- Other names: Adult neuronal ceroid lipofuscinosis, ANCL, Adult NCL

= Kufs disease =

Kufs disease is one of many diseases categorized under a disorder known as neuronal ceroid lipofuscinosis (NCLs) or Batten disease. NCLs are broadly described to create problems with vision, movement and cognitive function. Among all NCLs diseases, Kufs is the only one that does not affect vision, and although this is a distinguishing factor of Kufs, NCLs are typically differentiated by the age at which they appear in a patient.

==Signs and symptoms==
Kufs is a neuronal disease, meaning it affects the nervous system, specifically voluntary movement and intellectual function. Symptoms of Kufs can manifest anytime between adolescence and adulthood; however, it usually appears around age 30.
There are two types of Kufs: Type A and Type B. Type A causes seizures, myoclonic epilepsy (muscle jerks), dementia, ataxia (compromised muscle coordination), tremors and tics, dysarthria (speech difficulties), confusion, and psychotic behaviour. Although similar to Type A, patients with Type B do not experience myoclonic epilepsy or dysarthria, and they do display changes in personality. Occasionally, patients present with skin disorders causing dryness, roughness, and scaliness. The skin symptoms are a result of keratin buildup in the skin cells (see Genetics for more information). Regardless of the type, most Kufs patients do not survive more than 15 years after their symptoms manifest.

==Genetics==
Type A and Type B Kufs disease are caused by mutations in two sets of different genes. Both gene sets are responsible for producing proteins and enzymes that are heavily involved in protein degradation and excretion in the cell – specifically, the nerve cell.

===Type A===
Mutations to the CLN6 and PPT1 genes result in Kufs disease Type A. CLN6 produces proteins that facilitate fat transport throughout a cell, as well as excretion out of the cell. The PPT1 gene codes for the enzyme palmotoyl-protein thioesterase-1. This enzyme is responsible for removing the fatty-acid side chains off of proteins that have been translocated into the lysosome. By removing the surrounding fats, palmotoyl-protein thioesterase-1 creates easier access for other enzymes to break down the rest of the protein. Fatty substance build up in the brain is a consequence of the mutated genes. The fats and proteins that build up are called lipopigments.
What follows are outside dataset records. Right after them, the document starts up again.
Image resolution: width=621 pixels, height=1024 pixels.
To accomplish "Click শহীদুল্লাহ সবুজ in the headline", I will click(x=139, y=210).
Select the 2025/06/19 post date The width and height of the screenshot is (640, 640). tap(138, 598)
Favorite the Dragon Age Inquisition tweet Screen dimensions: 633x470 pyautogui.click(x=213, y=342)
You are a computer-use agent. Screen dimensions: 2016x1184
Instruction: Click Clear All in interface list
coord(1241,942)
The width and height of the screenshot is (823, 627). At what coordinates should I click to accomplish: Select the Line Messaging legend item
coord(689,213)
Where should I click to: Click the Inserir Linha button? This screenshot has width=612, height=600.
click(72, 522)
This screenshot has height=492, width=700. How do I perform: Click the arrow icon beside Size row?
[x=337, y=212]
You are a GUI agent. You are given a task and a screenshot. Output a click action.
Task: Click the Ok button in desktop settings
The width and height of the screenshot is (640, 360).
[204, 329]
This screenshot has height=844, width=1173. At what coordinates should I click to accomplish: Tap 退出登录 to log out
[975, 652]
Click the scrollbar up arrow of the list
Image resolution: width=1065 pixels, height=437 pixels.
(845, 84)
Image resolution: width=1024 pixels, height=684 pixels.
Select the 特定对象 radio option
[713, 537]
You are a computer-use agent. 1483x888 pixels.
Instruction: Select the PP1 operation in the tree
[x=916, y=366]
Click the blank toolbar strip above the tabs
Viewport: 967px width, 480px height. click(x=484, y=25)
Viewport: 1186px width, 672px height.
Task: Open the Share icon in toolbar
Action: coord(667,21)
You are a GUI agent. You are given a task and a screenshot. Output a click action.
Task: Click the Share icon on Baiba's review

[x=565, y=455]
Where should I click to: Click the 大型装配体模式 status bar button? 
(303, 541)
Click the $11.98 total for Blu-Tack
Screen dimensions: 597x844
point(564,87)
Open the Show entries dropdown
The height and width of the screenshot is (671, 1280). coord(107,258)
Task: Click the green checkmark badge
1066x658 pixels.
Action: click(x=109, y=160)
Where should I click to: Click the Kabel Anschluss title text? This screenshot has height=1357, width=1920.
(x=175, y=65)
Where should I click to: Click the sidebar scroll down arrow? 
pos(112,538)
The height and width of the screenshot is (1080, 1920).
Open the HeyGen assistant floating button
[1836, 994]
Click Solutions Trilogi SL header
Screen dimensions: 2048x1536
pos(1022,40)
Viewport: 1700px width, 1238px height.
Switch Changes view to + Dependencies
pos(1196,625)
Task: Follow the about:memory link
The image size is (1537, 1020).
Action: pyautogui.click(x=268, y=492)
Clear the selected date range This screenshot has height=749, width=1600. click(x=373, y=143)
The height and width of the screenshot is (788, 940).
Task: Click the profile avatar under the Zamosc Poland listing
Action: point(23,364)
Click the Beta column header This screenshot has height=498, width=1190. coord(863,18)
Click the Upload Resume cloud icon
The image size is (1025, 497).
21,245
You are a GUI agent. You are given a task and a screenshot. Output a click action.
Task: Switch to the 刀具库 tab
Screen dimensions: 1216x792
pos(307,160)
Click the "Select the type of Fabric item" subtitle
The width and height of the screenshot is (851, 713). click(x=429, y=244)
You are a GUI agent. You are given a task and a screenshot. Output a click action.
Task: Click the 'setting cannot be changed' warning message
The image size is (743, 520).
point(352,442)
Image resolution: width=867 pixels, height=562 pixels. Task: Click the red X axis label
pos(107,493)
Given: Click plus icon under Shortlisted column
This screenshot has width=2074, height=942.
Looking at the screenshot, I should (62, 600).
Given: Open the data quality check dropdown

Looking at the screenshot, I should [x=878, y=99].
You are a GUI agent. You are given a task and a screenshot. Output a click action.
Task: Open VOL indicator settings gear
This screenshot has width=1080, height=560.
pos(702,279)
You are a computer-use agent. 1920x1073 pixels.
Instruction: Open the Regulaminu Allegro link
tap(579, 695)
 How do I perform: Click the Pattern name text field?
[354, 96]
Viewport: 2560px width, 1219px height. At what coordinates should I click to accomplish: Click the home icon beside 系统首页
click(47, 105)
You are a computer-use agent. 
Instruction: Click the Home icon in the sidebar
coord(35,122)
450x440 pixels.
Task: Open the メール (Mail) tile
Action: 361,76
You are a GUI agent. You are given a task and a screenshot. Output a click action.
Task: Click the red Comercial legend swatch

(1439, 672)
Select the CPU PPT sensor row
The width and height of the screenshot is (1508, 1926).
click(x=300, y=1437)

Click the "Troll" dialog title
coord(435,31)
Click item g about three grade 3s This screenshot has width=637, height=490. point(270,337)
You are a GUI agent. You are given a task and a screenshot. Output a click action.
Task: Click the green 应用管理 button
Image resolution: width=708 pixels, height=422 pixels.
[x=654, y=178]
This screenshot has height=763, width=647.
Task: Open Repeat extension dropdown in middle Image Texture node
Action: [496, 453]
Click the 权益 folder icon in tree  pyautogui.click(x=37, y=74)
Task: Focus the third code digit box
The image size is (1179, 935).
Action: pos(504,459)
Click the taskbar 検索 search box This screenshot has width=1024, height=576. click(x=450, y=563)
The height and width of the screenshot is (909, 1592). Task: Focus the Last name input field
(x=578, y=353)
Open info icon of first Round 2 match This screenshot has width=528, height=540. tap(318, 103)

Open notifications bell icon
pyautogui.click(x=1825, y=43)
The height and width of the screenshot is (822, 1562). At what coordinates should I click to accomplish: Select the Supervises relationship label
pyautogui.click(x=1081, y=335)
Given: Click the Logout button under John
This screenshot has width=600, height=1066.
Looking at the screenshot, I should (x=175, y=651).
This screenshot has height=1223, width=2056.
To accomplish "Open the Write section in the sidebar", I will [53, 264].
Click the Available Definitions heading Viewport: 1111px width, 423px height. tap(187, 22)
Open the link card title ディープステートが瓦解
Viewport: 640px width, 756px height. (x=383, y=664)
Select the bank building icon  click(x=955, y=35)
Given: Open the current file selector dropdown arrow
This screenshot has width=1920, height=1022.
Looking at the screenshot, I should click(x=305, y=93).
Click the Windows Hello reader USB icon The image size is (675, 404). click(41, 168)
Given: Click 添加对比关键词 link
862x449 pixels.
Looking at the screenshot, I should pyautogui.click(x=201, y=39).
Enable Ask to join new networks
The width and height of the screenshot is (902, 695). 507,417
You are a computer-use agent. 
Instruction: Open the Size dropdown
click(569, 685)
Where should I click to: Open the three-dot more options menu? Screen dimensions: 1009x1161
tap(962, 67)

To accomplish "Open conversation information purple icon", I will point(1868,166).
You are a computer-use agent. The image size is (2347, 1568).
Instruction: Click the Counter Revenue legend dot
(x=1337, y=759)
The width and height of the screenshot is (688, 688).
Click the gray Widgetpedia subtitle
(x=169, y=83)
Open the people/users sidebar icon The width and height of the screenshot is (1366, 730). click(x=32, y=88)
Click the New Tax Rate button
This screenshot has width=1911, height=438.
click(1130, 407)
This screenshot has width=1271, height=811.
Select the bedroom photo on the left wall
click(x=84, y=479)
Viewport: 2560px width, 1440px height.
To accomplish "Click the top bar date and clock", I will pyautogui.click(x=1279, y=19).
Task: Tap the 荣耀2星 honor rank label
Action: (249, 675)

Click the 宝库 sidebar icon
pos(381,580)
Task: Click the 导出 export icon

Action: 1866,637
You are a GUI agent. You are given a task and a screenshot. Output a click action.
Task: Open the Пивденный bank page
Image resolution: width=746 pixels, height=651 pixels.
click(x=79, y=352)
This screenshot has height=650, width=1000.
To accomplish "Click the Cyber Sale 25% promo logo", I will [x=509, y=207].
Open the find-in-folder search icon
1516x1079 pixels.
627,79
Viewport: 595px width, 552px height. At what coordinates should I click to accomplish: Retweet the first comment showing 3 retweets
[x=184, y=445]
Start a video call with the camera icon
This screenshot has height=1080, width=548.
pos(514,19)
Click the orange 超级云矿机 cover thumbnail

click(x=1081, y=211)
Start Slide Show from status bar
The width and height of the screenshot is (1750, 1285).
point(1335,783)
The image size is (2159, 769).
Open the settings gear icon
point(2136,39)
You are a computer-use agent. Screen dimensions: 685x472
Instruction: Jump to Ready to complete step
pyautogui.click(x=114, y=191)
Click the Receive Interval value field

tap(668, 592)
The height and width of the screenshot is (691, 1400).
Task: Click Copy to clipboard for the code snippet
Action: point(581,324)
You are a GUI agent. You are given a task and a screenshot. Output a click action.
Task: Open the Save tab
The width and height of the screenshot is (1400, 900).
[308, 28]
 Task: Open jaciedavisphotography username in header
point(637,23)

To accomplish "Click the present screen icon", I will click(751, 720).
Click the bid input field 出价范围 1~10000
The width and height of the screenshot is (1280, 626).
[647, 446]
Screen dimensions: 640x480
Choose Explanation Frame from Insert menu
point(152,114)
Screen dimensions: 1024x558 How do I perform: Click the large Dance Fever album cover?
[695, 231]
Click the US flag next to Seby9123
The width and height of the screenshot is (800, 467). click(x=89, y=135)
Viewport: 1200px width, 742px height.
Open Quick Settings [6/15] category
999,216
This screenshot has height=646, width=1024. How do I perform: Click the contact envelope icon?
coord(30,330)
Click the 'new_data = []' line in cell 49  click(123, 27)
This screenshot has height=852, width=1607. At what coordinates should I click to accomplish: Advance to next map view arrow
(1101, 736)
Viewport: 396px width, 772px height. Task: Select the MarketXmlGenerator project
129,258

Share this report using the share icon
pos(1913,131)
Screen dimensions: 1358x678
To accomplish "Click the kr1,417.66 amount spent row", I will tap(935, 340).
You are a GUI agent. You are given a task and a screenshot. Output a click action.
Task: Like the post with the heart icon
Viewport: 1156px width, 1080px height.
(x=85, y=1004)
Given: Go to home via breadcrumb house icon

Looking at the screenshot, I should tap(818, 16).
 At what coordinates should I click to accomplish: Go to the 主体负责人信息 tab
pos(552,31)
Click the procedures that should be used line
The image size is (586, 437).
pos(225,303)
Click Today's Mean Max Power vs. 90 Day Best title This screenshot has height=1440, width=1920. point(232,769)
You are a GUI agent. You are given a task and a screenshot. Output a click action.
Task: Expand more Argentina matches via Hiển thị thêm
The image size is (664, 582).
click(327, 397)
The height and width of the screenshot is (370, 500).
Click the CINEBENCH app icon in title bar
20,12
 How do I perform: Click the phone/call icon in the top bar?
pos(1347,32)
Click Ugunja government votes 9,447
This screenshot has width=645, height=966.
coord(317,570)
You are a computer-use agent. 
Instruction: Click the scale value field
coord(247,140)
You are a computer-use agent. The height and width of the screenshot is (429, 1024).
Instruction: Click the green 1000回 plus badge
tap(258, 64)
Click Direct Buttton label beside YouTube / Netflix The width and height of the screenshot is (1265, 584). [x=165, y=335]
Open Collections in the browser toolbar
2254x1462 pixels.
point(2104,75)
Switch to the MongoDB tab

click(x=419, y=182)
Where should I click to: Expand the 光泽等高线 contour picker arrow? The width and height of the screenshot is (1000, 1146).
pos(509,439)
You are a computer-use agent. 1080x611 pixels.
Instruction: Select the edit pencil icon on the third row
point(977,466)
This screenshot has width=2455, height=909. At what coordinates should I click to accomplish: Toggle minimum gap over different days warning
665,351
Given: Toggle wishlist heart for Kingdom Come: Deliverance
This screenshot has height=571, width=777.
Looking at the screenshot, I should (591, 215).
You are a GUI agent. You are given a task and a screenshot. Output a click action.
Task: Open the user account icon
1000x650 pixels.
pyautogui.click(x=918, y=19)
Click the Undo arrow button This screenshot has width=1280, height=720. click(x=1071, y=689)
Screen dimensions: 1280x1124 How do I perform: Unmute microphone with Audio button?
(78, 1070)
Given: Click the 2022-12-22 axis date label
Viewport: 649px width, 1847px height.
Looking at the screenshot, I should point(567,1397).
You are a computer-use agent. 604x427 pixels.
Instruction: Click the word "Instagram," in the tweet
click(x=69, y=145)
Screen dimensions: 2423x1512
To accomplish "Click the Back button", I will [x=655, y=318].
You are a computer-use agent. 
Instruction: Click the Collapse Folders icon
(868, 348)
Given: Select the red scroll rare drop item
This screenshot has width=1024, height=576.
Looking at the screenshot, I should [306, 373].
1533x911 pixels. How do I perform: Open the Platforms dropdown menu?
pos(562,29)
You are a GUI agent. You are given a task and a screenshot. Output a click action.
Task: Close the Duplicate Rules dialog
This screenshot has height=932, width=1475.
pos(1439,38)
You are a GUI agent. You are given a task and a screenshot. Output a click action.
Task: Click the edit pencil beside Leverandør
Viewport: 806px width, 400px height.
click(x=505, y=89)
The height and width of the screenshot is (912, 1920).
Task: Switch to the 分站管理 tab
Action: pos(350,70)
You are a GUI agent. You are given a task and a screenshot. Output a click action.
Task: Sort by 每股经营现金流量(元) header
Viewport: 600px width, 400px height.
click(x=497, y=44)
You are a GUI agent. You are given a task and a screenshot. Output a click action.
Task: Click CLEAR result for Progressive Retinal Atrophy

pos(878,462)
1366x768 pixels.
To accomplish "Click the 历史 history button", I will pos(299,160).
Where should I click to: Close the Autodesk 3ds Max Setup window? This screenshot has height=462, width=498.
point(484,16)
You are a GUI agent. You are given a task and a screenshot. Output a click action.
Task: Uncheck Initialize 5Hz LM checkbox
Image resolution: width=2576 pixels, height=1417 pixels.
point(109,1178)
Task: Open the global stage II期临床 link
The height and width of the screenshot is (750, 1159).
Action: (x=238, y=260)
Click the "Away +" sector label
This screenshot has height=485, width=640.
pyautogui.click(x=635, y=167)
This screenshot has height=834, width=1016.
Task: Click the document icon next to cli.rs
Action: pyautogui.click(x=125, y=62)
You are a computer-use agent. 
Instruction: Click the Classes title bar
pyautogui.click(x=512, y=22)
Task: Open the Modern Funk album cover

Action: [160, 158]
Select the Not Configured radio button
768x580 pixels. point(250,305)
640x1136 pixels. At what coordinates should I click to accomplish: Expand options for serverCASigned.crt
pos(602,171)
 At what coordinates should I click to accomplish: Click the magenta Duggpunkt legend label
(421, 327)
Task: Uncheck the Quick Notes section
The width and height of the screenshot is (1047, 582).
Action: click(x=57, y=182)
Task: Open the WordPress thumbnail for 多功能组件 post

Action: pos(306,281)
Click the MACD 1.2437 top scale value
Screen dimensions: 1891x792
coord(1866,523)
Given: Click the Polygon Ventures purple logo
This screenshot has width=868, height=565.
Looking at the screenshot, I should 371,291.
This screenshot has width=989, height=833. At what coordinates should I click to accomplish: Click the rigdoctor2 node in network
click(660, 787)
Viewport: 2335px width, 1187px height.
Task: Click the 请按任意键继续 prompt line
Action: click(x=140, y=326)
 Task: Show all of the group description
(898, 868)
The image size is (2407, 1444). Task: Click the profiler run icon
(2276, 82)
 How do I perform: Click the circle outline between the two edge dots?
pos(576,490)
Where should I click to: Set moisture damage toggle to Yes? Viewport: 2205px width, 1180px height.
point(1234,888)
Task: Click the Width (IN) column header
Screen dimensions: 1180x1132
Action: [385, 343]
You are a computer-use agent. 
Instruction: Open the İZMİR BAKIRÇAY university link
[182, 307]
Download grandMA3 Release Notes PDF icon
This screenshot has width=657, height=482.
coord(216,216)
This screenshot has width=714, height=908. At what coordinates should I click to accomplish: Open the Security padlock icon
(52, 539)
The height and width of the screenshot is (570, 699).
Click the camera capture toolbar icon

Eventually the buildup of lipopigments results in death of the neuron cells, giving way to the phenotypic symptoms. Type A is an autosomal recessive disease, indicating that it is inherited from the parents. Each parent must carry one copy of the mutation; however, the recessive designation indicates that with only one copy, the parents are not affected, and do not show any symptoms.

===Type B===
Kufs disease Type B is caused by mutations to the DNAJC5 and CTSF genes. This form of Kufs is autosomal dominant, meaning that only one copy of each mutated gene is enough for the disease to manifest. When there is a mutation in the DNAJC5 gene, it affects the production of a cysteine string protein (CSP) that is coded within DNAJC5. CSP aids in transmitting signals through the nerves found in the brain. When the CTSF gene is mutated, it cannot produce Cathepsin F, an enzyme that cuts proteins in the lysosome. By cutting proteins, Cathepsin F can modify the function of the proteins as well as help break them down. Similar to Type A, when both DNAJC5 and CTSF are non-functional, it results in the incomplete breakdown of proteins. Once again, lipopigments build up and brain function is decreased as the neuron cells die.

==Diagnosis==
Diagnosis is usually done by performing genetic analysis (e.g. sequencing, genotyping) when there is reason to suspect Kufs disease. Clinicians may order such tests when the common phenotypes of Kufs disease are observed in patients in order to confirm the diagnosis.

==Treatment==
Kufs disease is managed through supportive care.